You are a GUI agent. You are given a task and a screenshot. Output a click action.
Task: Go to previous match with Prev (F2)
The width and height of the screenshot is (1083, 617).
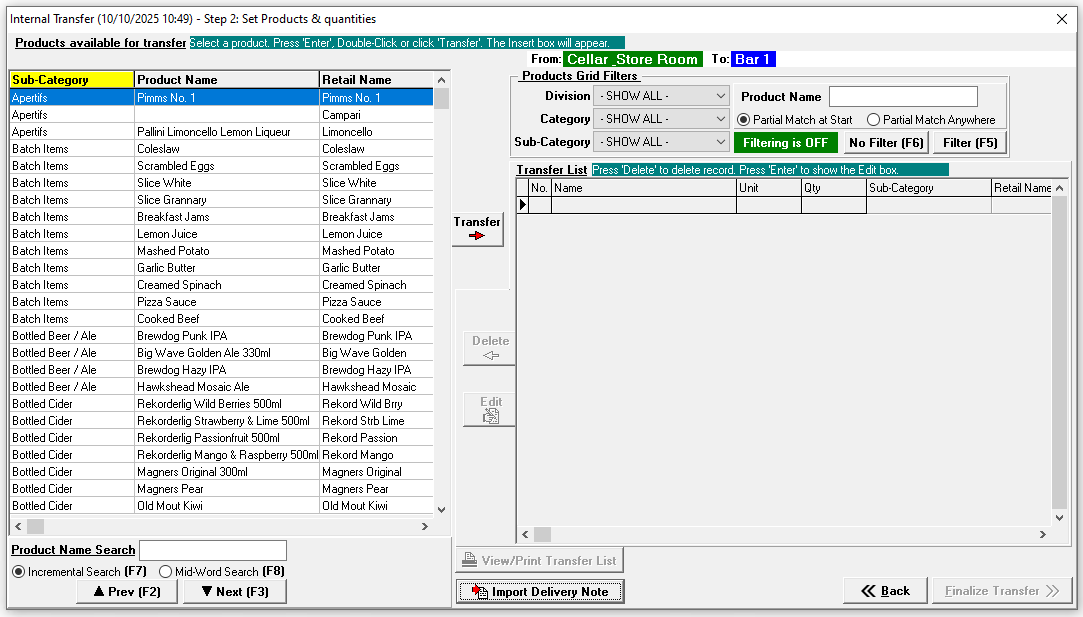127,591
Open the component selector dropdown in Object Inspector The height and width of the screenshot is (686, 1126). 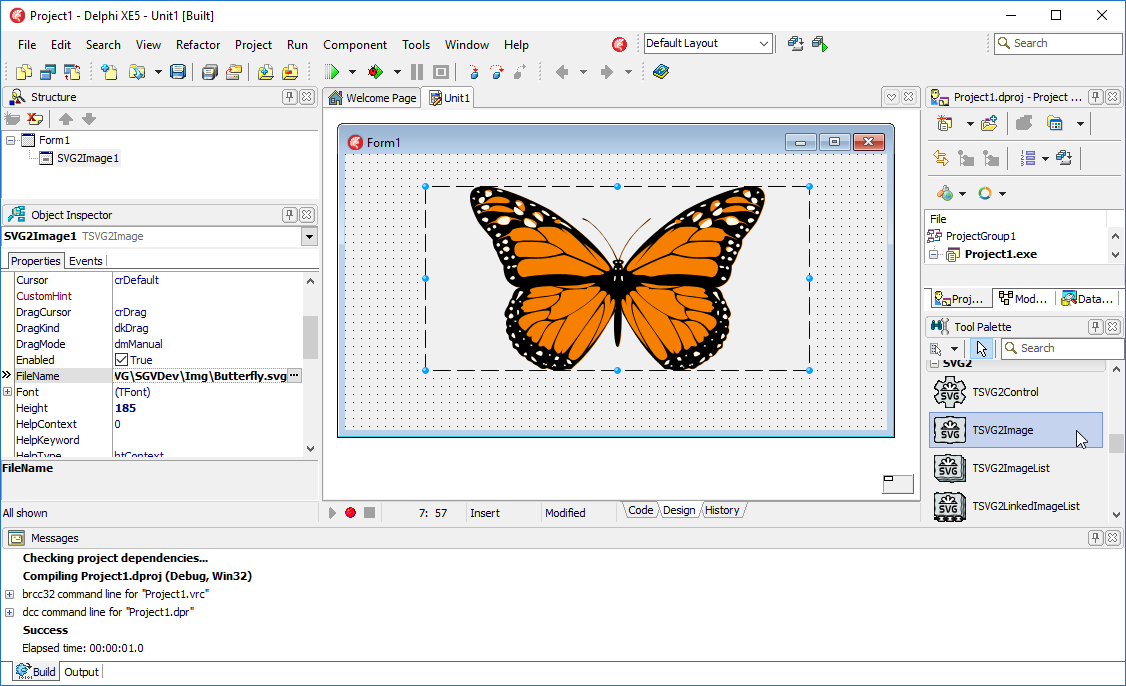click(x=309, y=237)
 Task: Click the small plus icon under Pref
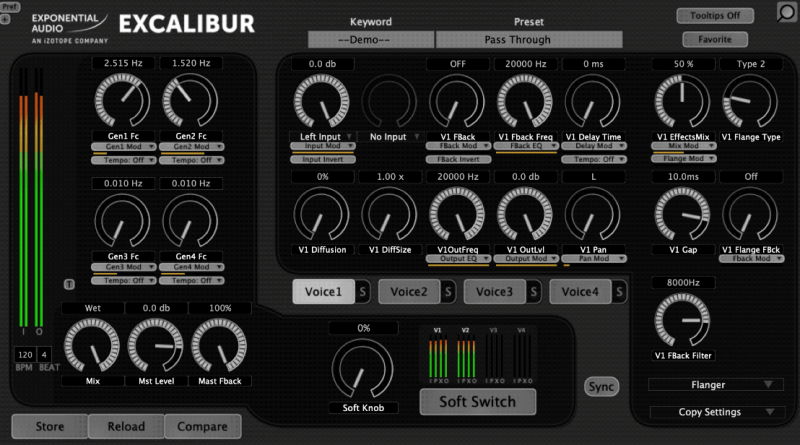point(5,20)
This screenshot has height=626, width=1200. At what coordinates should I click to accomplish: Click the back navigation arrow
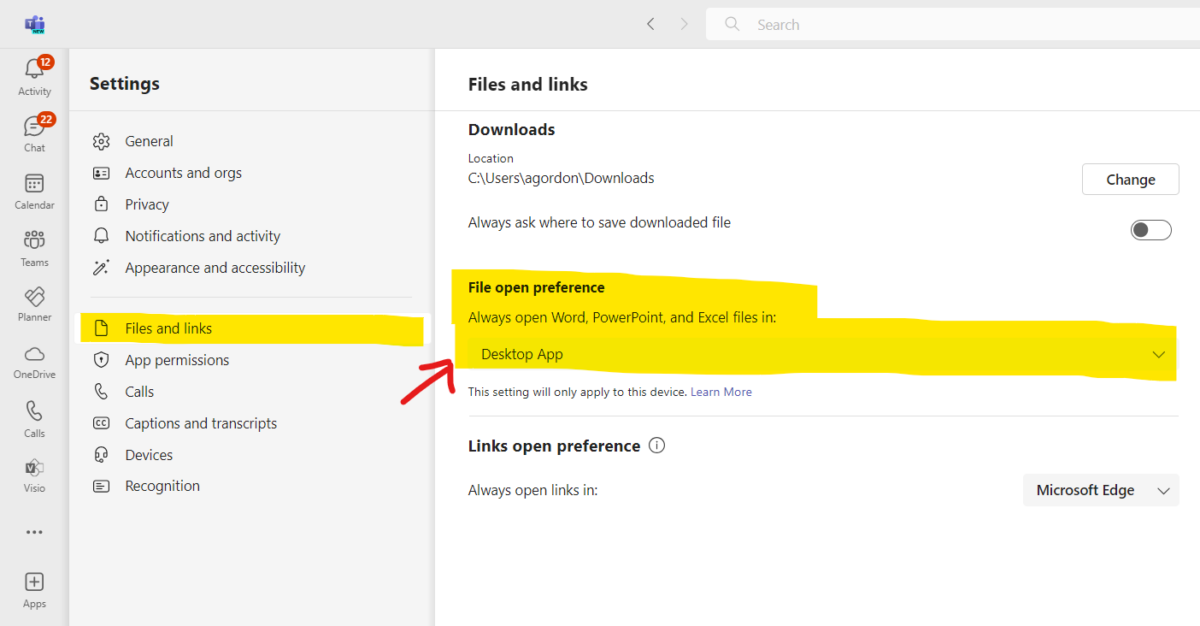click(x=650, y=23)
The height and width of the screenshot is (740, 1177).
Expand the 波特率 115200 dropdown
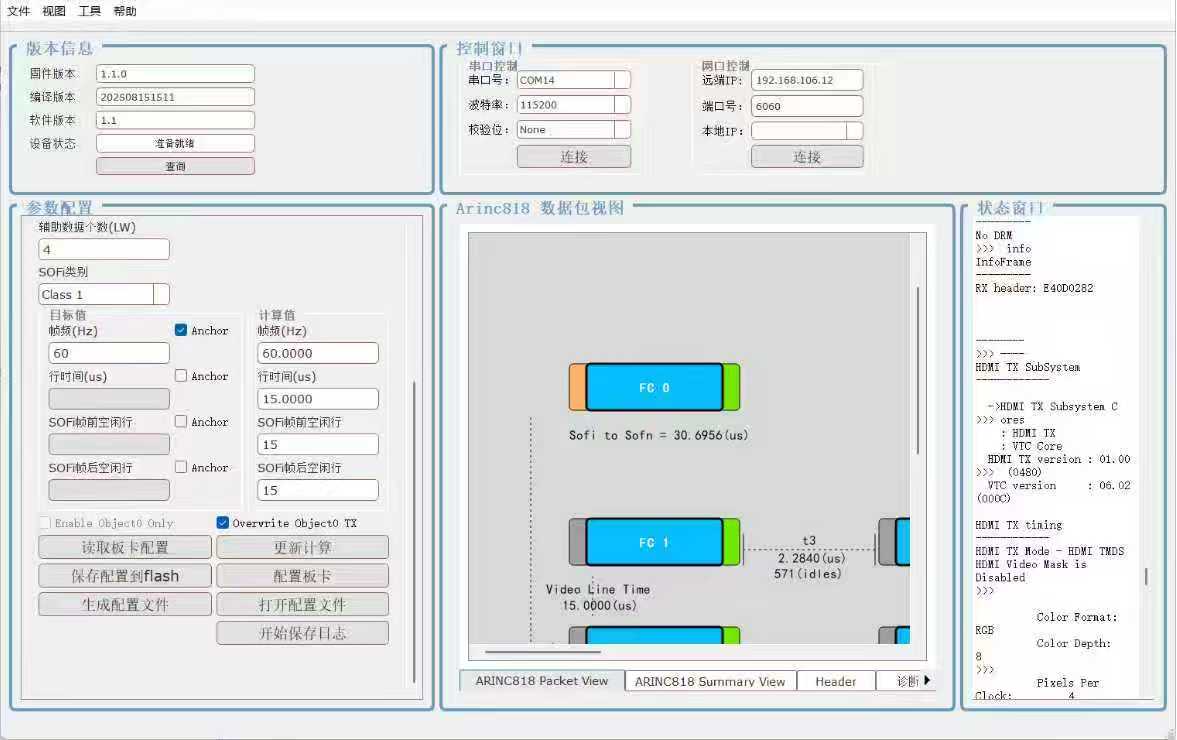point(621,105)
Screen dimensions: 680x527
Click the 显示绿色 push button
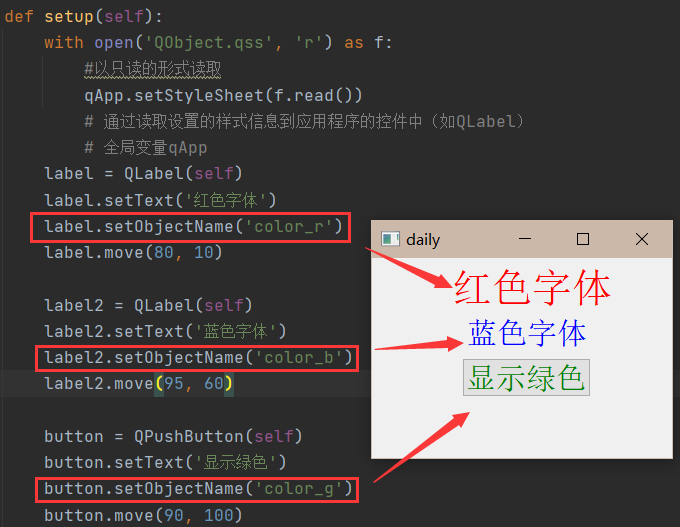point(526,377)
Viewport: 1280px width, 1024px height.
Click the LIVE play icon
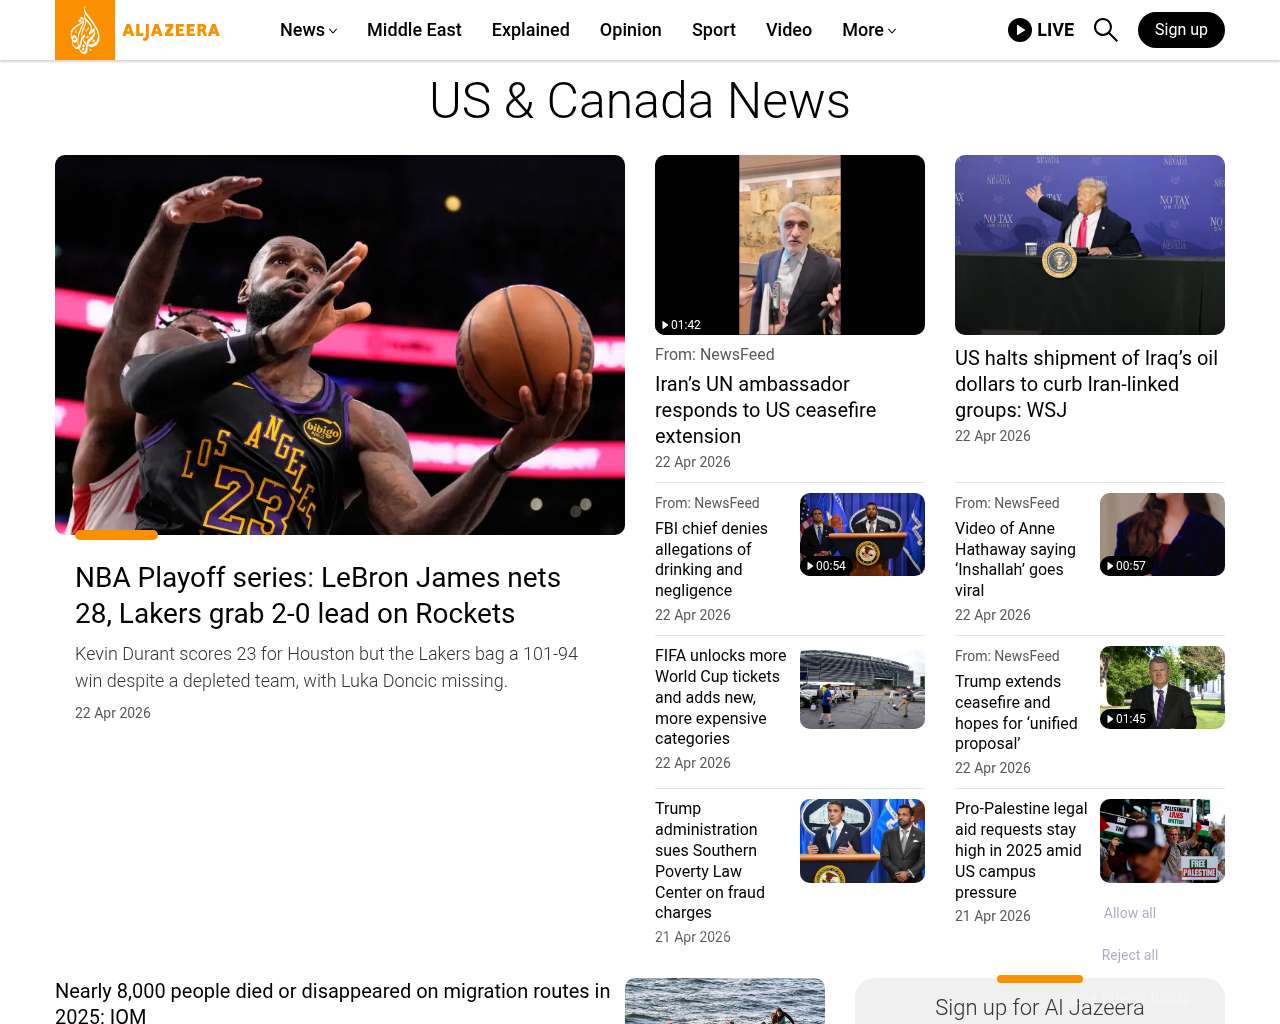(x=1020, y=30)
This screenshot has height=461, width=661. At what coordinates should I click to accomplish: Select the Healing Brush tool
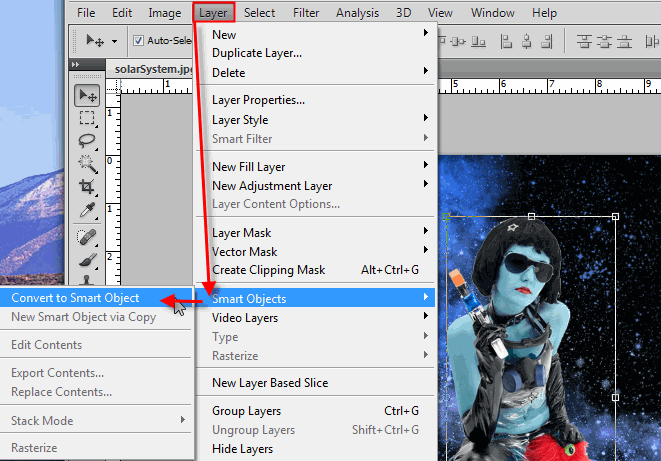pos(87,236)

──────

§ WHAT YOU SHOULD DO: Everything from the line with "Expand the 波特率 115200 dropdown" through the last line of the listing should be retyped exactly, with both end lines kept and the pictures left out.

§ RESULT OF THE TASK:
Expand the 波特率 115200 dropdown
point(621,105)
Screen dimensions: 680x527
Click the 显示绿色 push button
point(526,377)
Viewport: 1280px width, 1024px height.
Click the LIVE play icon
(x=1020, y=30)
This screenshot has height=461, width=661. At what coordinates should I click to accomplish: Select the Healing Brush tool
pos(87,236)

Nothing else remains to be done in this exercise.